Although his daughters are “familiar with the conceit of the show, there was a lot of stage-whispering,” Mooallem said. At one point, one of his daughters asked, “Dad, what does ‘trespassing’ mean?”
Mooallem’s pace, once brisk, now moves at half the clip. Still, when many have been living sedentary lives amid the coronavirus pandemic, a sense of forward movement, however illusory it might be, is welcome.
No stranger to audio, the multitalented Mooallem has contributed to “This American Life” and collaborated with Portland, Oregon-based Black Prairie, a bluegrass band with several members from The Decemberists, to produce a “score” for his first book, “Wild Ones.” And his most recent work, consumed in context with “Walking,” couldn’t be more timely.
“This is Chance! The Shaking of an All-American City, A Voice That Held it Together” features Genie Chance, a part-time radio reporter whose familiar voice steadied Anchorage, Alaska, a town literally shaken to its core in 1964 after being struck by the “Great Alaskan Earthquake.”
Spanning three days, “This is Chance!” chronicles Anchorage’s ad hoc community efforts to overcome this natural disaster — and at the center of it all is Genie, who stayed on duty for 59 hours straight. The information Genie broadcast, relaying instructions from authorities and messages from families looking for loved ones, gave shape to a catastrophic event that, minutes before, was unimaginable.

• • •

In the passage about Mooallem, rewrite the section from "Mooallem’s pace, once" up to and including "be more timely.", swapping "bluegrass band" for "folk band".

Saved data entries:
• • •

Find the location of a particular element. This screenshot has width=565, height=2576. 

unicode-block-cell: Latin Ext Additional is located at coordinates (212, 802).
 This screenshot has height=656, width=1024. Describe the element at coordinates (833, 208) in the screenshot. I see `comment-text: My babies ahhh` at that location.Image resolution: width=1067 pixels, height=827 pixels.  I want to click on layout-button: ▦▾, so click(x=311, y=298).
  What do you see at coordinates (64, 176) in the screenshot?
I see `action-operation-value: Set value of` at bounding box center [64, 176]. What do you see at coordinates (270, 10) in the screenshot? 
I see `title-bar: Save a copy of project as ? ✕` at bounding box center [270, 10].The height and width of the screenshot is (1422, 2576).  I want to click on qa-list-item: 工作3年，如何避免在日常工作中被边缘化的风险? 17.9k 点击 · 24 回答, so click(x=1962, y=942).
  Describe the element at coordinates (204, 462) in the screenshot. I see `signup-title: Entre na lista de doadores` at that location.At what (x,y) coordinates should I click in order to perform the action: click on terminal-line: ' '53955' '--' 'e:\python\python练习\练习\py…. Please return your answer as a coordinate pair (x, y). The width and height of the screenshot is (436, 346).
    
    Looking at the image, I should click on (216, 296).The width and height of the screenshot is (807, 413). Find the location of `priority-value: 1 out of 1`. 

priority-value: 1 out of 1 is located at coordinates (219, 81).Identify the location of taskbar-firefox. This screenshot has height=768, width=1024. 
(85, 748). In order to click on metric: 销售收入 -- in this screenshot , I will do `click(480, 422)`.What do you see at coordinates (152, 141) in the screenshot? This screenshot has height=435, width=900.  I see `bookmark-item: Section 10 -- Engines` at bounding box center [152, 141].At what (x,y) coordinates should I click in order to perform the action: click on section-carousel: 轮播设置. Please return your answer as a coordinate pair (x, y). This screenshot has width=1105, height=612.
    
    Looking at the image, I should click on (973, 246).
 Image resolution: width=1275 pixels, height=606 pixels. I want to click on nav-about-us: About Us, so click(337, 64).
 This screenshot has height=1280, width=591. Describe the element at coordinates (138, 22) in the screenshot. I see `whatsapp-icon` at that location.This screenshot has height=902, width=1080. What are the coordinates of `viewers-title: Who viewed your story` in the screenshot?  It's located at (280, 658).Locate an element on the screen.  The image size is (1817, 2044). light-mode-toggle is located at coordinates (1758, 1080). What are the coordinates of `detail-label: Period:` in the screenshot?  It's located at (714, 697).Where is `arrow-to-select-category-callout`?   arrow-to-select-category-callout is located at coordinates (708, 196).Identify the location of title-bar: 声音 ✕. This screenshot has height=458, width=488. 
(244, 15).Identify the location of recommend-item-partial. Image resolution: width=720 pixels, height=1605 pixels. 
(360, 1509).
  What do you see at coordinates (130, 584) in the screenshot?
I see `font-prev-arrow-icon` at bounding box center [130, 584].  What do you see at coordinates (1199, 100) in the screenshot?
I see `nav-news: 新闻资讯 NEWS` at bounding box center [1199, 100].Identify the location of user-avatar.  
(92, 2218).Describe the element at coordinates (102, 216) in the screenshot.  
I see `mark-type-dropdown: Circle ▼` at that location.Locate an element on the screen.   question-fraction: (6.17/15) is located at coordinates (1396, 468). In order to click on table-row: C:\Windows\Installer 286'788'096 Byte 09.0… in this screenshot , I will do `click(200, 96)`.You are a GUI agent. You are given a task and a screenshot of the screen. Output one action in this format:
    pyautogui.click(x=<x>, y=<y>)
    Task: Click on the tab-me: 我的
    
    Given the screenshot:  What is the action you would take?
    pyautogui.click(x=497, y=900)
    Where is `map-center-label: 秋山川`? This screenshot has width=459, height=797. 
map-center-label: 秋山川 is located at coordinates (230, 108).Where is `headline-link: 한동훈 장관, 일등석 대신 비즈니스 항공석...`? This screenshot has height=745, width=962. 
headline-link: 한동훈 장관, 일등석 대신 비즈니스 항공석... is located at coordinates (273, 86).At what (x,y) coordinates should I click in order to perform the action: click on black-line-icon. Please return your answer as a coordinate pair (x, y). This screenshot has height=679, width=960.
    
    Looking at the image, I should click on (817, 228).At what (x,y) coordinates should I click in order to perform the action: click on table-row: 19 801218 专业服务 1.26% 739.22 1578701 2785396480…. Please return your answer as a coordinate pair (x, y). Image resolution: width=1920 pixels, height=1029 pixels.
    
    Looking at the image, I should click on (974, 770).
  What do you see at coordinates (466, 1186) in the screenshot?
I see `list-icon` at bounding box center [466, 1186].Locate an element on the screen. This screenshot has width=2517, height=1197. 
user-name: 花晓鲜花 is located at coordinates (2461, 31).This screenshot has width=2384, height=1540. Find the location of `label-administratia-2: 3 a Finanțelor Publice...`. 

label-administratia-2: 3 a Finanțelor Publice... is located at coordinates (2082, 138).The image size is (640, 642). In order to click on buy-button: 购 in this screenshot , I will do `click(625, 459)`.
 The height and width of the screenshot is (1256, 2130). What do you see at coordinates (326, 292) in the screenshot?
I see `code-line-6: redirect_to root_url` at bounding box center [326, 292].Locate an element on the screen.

• • •

OUTPUT FOR THIS TASK:
Mooallem’s pace, once brisk, now moves at half the clip. Still, when many have been living sedentary lives amid the coronavirus pandemic, a sense of forward movement, however illusory it might be, is welcome.
No stranger to audio, the multitalented Mooallem has contributed to “This American Life” and collaborated with Portland, Oregon-based Black Prairie, a folk band with several members from The Decemberists, to produce a “score” for his first book, “Wild Ones.” And his most recent work, consumed in context with “Walking,” couldn’t be more timely.